**Exercise instructions:** Copy out the items word for word, starting at the line that contains "other [475, 571]" and ending after the line that contains "Tuesday (709, 320)".

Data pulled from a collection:
—————

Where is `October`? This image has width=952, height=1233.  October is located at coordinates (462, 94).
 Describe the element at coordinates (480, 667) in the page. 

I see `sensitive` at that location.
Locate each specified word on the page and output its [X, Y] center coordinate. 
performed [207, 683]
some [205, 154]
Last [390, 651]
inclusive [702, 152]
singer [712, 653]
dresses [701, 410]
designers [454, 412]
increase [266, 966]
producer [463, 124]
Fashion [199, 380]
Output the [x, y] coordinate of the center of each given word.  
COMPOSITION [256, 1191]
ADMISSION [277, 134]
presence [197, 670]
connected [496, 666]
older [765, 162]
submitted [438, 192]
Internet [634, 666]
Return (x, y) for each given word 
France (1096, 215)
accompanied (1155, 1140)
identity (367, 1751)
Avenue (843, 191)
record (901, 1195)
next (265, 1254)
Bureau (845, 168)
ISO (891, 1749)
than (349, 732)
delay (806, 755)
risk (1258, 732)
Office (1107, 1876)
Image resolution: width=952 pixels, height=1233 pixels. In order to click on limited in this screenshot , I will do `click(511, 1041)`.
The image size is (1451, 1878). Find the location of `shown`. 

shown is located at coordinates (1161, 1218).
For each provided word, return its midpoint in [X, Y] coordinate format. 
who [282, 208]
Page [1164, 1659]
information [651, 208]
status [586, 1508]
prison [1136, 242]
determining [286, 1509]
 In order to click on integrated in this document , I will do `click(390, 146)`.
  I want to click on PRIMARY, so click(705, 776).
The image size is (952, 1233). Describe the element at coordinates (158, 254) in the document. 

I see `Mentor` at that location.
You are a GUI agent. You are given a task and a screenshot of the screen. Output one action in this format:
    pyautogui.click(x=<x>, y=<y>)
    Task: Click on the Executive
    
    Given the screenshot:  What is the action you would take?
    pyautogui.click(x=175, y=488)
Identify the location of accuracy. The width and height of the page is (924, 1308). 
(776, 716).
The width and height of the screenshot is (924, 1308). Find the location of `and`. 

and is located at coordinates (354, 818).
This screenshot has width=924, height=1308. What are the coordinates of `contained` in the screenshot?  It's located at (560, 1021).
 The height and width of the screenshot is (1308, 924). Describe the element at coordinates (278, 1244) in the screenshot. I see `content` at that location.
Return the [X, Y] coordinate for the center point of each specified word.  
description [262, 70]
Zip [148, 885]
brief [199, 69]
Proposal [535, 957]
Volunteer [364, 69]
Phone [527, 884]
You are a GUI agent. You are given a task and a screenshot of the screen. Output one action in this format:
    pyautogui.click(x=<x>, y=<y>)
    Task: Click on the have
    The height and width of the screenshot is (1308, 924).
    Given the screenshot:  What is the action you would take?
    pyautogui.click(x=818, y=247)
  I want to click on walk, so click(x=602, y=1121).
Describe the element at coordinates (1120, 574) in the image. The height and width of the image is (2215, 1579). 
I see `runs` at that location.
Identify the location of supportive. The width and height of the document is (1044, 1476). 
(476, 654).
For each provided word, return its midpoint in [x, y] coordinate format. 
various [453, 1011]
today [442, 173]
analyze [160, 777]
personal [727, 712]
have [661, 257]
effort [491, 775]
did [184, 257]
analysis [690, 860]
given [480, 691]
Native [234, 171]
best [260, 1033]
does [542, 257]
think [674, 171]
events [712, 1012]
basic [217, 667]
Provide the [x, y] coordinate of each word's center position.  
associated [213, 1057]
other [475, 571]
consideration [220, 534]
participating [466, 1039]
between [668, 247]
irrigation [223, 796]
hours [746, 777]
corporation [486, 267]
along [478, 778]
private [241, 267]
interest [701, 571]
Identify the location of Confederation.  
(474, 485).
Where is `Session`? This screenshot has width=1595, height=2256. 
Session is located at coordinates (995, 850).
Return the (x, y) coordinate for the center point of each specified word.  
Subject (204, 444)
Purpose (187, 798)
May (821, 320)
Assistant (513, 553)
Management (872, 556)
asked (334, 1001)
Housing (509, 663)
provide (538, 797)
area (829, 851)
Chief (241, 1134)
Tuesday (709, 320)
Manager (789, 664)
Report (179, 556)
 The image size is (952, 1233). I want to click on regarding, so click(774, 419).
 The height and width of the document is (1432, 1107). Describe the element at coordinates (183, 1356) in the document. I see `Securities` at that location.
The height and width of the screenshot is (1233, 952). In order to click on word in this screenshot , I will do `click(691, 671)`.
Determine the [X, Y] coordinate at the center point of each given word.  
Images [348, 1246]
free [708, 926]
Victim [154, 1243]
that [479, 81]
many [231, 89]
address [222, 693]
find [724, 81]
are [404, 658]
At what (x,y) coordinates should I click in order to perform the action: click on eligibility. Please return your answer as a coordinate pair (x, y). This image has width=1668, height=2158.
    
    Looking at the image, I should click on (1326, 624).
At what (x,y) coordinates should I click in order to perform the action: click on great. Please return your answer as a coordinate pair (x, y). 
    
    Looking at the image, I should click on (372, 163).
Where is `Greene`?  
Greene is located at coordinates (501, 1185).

—————

**Output of the exercise:**
other [475, 571]
consideration [220, 534]
participating [466, 1039]
between [668, 247]
irrigation [223, 796]
hours [746, 777]
corporation [486, 267]
along [478, 778]
private [241, 267]
interest [701, 571]
Identify the location of Confederation.  
(474, 485).
Where is `Session`? This screenshot has width=1595, height=2256. 
Session is located at coordinates (995, 850).
Return the (x, y) coordinate for the center point of each specified word.  
Subject (204, 444)
Purpose (187, 798)
May (821, 320)
Assistant (513, 553)
Management (872, 556)
asked (334, 1001)
Housing (509, 663)
provide (538, 797)
area (829, 851)
Chief (241, 1134)
Tuesday (709, 320)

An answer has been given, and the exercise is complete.